#### Assignment:
Set down, word for word, the stretch of lines from the one containing "You are a computer-use agent. This" to the end of the records below.

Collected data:
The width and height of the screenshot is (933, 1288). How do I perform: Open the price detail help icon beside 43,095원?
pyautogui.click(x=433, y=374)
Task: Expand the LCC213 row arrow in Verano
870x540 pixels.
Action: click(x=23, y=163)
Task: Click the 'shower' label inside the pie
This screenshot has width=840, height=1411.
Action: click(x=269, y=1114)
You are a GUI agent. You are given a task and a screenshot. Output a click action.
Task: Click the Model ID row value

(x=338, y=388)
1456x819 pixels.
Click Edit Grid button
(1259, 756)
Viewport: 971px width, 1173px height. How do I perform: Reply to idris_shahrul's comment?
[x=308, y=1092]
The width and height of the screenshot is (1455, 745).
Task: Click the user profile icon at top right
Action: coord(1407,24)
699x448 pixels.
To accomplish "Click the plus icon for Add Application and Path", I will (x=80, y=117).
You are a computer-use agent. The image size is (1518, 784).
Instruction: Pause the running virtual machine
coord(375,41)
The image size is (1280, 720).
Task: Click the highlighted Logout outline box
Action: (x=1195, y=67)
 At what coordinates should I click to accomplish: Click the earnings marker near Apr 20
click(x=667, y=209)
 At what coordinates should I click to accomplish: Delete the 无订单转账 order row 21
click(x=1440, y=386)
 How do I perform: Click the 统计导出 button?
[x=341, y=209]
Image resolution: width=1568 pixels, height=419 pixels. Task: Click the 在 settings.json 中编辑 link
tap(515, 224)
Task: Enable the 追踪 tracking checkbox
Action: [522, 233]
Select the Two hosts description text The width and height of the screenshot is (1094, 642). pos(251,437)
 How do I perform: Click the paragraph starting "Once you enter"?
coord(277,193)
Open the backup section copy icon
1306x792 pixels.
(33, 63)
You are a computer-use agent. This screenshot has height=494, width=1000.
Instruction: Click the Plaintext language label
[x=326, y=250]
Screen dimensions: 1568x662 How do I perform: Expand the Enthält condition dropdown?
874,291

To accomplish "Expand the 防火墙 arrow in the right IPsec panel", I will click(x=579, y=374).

#### Expected answer:
You are a computer-use agent. This screenshot has height=494, width=1000.
Instruction: Click the Plaintext language label
[x=326, y=250]
Screen dimensions: 1568x662 How do I perform: Expand the Enthält condition dropdown?
874,291

To accomplish "Expand the 防火墙 arrow in the right IPsec panel", I will click(x=579, y=374).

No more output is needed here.